_Task details_
Retype all of the entries that appear below, keeping them exactly as they are.

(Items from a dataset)
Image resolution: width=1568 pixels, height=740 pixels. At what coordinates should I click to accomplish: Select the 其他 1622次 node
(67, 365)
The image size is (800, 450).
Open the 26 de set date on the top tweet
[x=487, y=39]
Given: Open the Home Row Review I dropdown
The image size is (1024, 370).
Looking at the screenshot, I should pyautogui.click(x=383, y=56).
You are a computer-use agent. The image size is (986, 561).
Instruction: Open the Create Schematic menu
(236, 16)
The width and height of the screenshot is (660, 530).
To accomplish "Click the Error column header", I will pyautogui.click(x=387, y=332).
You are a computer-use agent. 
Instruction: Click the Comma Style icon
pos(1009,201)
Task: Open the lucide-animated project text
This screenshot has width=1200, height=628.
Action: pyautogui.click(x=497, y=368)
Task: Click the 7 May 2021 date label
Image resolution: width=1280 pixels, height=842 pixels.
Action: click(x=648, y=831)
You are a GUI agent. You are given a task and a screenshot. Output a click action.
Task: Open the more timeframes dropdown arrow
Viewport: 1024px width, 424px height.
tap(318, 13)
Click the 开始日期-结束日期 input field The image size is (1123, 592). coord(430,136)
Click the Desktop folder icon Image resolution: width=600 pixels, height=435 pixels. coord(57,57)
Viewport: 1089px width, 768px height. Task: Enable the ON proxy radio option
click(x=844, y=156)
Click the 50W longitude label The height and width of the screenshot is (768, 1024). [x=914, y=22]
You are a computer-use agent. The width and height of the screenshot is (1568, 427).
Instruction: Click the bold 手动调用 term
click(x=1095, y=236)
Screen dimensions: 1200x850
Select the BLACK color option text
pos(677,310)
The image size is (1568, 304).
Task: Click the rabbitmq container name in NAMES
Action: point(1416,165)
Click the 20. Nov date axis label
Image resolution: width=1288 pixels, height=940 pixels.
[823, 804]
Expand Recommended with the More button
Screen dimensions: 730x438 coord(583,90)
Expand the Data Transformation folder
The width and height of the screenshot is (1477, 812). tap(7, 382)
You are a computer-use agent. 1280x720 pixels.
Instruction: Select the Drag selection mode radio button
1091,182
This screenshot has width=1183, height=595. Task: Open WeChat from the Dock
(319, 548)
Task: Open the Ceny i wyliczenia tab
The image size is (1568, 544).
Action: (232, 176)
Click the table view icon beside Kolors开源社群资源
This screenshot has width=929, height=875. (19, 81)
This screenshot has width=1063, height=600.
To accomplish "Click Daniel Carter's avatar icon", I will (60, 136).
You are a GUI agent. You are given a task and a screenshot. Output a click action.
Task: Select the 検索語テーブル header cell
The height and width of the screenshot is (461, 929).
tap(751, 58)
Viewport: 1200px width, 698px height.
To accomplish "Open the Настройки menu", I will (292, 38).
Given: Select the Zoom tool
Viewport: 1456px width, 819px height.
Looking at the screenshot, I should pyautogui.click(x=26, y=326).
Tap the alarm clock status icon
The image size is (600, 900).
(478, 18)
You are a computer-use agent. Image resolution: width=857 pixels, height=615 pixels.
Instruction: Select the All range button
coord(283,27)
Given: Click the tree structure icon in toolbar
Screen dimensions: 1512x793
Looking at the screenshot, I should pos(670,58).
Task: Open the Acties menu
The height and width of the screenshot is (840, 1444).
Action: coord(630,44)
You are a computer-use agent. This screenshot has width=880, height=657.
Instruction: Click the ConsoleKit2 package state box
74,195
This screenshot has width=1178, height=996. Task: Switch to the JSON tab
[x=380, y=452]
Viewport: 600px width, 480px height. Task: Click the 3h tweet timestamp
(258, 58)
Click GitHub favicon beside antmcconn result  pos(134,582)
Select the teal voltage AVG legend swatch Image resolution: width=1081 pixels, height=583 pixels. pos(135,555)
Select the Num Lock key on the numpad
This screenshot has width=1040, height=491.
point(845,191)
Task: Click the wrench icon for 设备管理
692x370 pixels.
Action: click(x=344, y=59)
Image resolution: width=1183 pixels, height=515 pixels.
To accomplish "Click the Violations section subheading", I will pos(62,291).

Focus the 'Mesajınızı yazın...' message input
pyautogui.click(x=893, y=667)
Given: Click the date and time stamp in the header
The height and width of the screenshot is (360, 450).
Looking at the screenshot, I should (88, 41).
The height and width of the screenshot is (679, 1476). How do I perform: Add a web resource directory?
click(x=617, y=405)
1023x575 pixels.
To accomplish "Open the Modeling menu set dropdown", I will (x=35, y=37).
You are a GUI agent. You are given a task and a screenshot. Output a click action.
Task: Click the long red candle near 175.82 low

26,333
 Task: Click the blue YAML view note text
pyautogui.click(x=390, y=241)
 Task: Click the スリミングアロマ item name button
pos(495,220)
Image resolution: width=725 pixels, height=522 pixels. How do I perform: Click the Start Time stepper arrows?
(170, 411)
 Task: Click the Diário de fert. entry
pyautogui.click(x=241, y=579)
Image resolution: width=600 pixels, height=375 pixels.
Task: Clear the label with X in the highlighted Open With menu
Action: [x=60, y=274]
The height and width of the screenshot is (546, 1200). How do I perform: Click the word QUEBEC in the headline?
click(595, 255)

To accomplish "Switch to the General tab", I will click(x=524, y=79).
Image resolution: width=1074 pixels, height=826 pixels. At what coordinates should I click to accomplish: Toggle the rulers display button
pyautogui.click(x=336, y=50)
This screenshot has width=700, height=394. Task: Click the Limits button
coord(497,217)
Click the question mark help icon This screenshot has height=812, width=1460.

_Answer for this exercise_
Image resolution: width=1568 pixels, height=740 pixels. At what coordinates should I click to accomplish: Select the 其他 1622次 node
(67, 365)
The image size is (800, 450).
Open the 26 de set date on the top tweet
[x=487, y=39]
Given: Open the Home Row Review I dropdown
The image size is (1024, 370).
Looking at the screenshot, I should pyautogui.click(x=383, y=56).
You are a computer-use agent. The image size is (986, 561).
Instruction: Open the Create Schematic menu
(236, 16)
The width and height of the screenshot is (660, 530).
To accomplish "Click the Error column header", I will pyautogui.click(x=387, y=332).
You are a computer-use agent. 
Instruction: Click the Comma Style icon
pos(1009,201)
Task: Open the lucide-animated project text
This screenshot has width=1200, height=628.
Action: pyautogui.click(x=497, y=368)
Task: Click the 7 May 2021 date label
Image resolution: width=1280 pixels, height=842 pixels.
Action: click(x=648, y=831)
You are a GUI agent. You are given a task and a screenshot. Output a click action.
Task: Open the more timeframes dropdown arrow
Viewport: 1024px width, 424px height.
tap(318, 13)
Click the 开始日期-结束日期 input field The image size is (1123, 592). coord(430,136)
Click the Desktop folder icon Image resolution: width=600 pixels, height=435 pixels. coord(57,57)
Viewport: 1089px width, 768px height. Task: Enable the ON proxy radio option
click(x=844, y=156)
Click the 50W longitude label The height and width of the screenshot is (768, 1024). [x=914, y=22]
You are a computer-use agent. The width and height of the screenshot is (1568, 427).
Instruction: Click the bold 手动调用 term
click(x=1095, y=236)
Screen dimensions: 1200x850
Select the BLACK color option text
pos(677,310)
The image size is (1568, 304).
Task: Click the rabbitmq container name in NAMES
Action: point(1416,165)
Click the 20. Nov date axis label
Image resolution: width=1288 pixels, height=940 pixels.
[823, 804]
Expand Recommended with the More button
Screen dimensions: 730x438 coord(583,90)
Expand the Data Transformation folder
The width and height of the screenshot is (1477, 812). tap(7, 382)
You are a computer-use agent. 1280x720 pixels.
Instruction: Select the Drag selection mode radio button
1091,182
This screenshot has width=1183, height=595. Task: Open WeChat from the Dock
(319, 548)
Task: Open the Ceny i wyliczenia tab
The image size is (1568, 544).
Action: (232, 176)
Click the table view icon beside Kolors开源社群资源
This screenshot has width=929, height=875. (19, 81)
This screenshot has width=1063, height=600.
To accomplish "Click Daniel Carter's avatar icon", I will (60, 136).
You are a GUI agent. You are given a task and a screenshot. Output a click action.
Task: Select the 検索語テーブル header cell
The height and width of the screenshot is (461, 929).
tap(751, 58)
Viewport: 1200px width, 698px height.
To accomplish "Open the Настройки menu", I will (292, 38).
Given: Select the Zoom tool
Viewport: 1456px width, 819px height.
Looking at the screenshot, I should pyautogui.click(x=26, y=326).
Tap the alarm clock status icon
The image size is (600, 900).
(478, 18)
You are a computer-use agent. Image resolution: width=857 pixels, height=615 pixels.
Instruction: Select the All range button
coord(283,27)
Given: Click the tree structure icon in toolbar
Screen dimensions: 1512x793
Looking at the screenshot, I should pos(670,58).
Task: Open the Acties menu
The height and width of the screenshot is (840, 1444).
Action: coord(630,44)
You are a computer-use agent. This screenshot has width=880, height=657.
Instruction: Click the ConsoleKit2 package state box
74,195
This screenshot has width=1178, height=996. Task: Switch to the JSON tab
[x=380, y=452]
Viewport: 600px width, 480px height. Task: Click the 3h tweet timestamp
(258, 58)
Click GitHub favicon beside antmcconn result  pos(134,582)
Select the teal voltage AVG legend swatch Image resolution: width=1081 pixels, height=583 pixels. pos(135,555)
Select the Num Lock key on the numpad
This screenshot has width=1040, height=491.
point(845,191)
Task: Click the wrench icon for 设备管理
692x370 pixels.
Action: click(x=344, y=59)
Image resolution: width=1183 pixels, height=515 pixels.
To accomplish "Click the Violations section subheading", I will pos(62,291).

Focus the 'Mesajınızı yazın...' message input
pyautogui.click(x=893, y=667)
Given: Click the date and time stamp in the header
The height and width of the screenshot is (360, 450).
Looking at the screenshot, I should (88, 41).
The height and width of the screenshot is (679, 1476). How do I perform: Add a web resource directory?
click(x=617, y=405)
1023x575 pixels.
To accomplish "Open the Modeling menu set dropdown", I will (x=35, y=37).
You are a GUI agent. You are given a task and a screenshot. Output a click action.
Task: Click the long red candle near 175.82 low

26,333
 Task: Click the blue YAML view note text
pyautogui.click(x=390, y=241)
 Task: Click the スリミングアロマ item name button
pos(495,220)
Image resolution: width=725 pixels, height=522 pixels. How do I perform: Click the Start Time stepper arrows?
(170, 411)
 Task: Click the Diário de fert. entry
pyautogui.click(x=241, y=579)
Image resolution: width=600 pixels, height=375 pixels.
Task: Clear the label with X in the highlighted Open With menu
Action: [x=60, y=274]
The height and width of the screenshot is (546, 1200). How do I perform: Click the word QUEBEC in the headline?
click(595, 255)

To accomplish "Switch to the General tab", I will click(x=524, y=79).
Image resolution: width=1074 pixels, height=826 pixels. At what coordinates should I click to accomplish: Toggle the rulers display button
pyautogui.click(x=336, y=50)
This screenshot has width=700, height=394. Task: Click the Limits button
coord(497,217)
Click the question mark help icon This screenshot has height=812, width=1460.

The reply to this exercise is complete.